Tri-Cities residents traveling this Thanksgiving can fill up their cars for much less than they did last year, according to the latest AAA Fuel Gauge Report.
The auto club estimates that 41 million Americans will travel 50 miles or more over the holiday period, a decrease of 400,000 from 2007 and the lowest projection since 2002. But those deciding to travel will pay a little over $28 to fill an average 15-gallon tank.
Compared with last year, that’s a savings of $15.
Gas prices in the region have fallen for the 10th consecutive week.
The report for the week ending Nov. 14 shows an almost 7 cent decrease in Kingsport in the last week, with the average price taken from 24 stations coming in at $1.86 per gallon. At some gas stations in Kingsport regular unleaded was selling as low as $1.76 a gallon on Friday.
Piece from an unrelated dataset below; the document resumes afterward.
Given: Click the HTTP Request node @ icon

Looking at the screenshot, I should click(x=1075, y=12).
Bristol’s 20 stations saw the biggest price decline during the period with a 15 cent drop, bringing the average price to $1.87 per gallon.
The average price in Johnson City was the highest in the region at $1.92 per gallon, even with an 11 cent plunge in price in the past seven days.
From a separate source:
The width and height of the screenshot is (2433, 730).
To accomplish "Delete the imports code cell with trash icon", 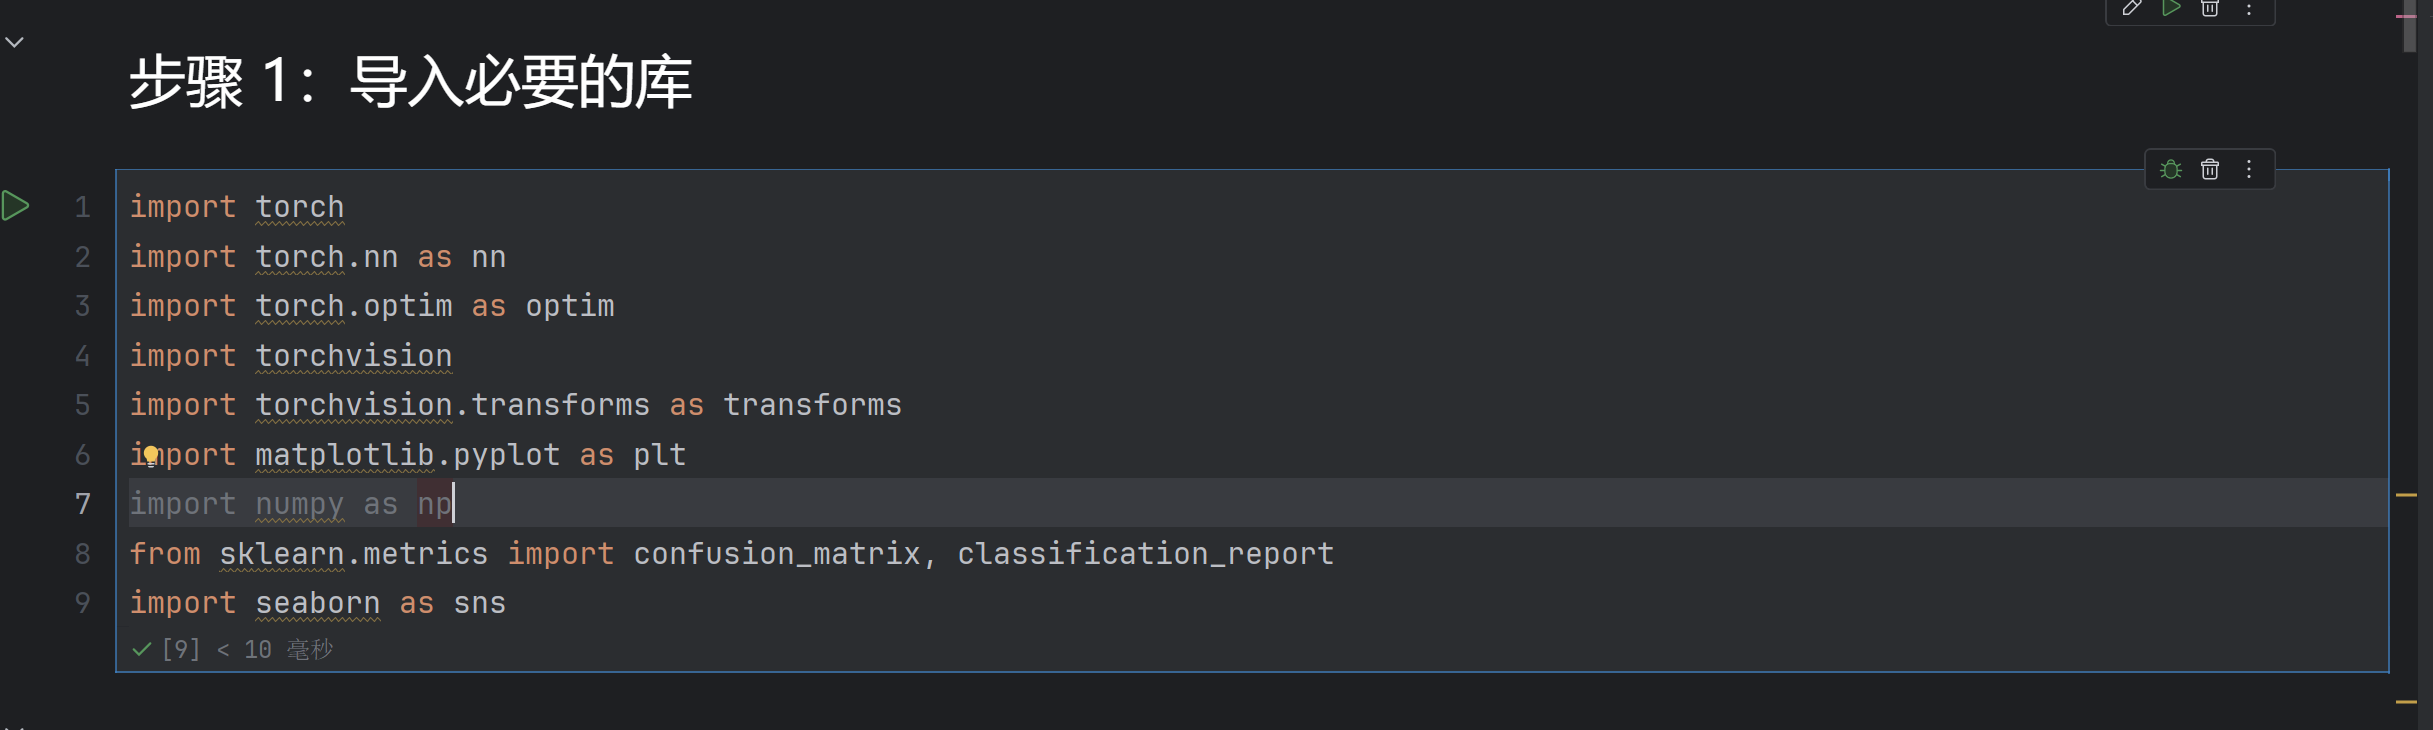I will click(2210, 169).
The average price for all of East Tennessee continues to stay at levels not seen since late January 2007, and the current national retail average for regular unleaded — $2.04 per gallon — is the lowest since March 2005, according to AAA.
AAA public affairs specialist Don Lindsey said falling gas prices mirror the sagging global economy, which continues to force oil prices down.
“How long this will continue and how low prices will go remain only speculation, but whenever the economy recovers — a welcome event — we should expect gasoline prices to come back up,” said Lindsey.
Demand for gasoline continues to help influence prices due to more people cutting back on their driving, but the drops have also translated into reduced prices for heating oil and natural gas, bringing a little financial relief to struggling families this winter.
According to the Associated Press, home heating oil prices fell 9.6 percent, natural gas intended for home use fell by 5.9 percent, and liquefied petroleum gas dropped by 27.6 percent, the biggest decline in more than three decades.
The Labor Department reported last week that wholesale energy prices dropped by 12.8 percent in October, the biggest one-month fall since 1986. All types of fuel declined, with gasoline falling by a record 24.9 percent, surpassing the old mark set in 1986.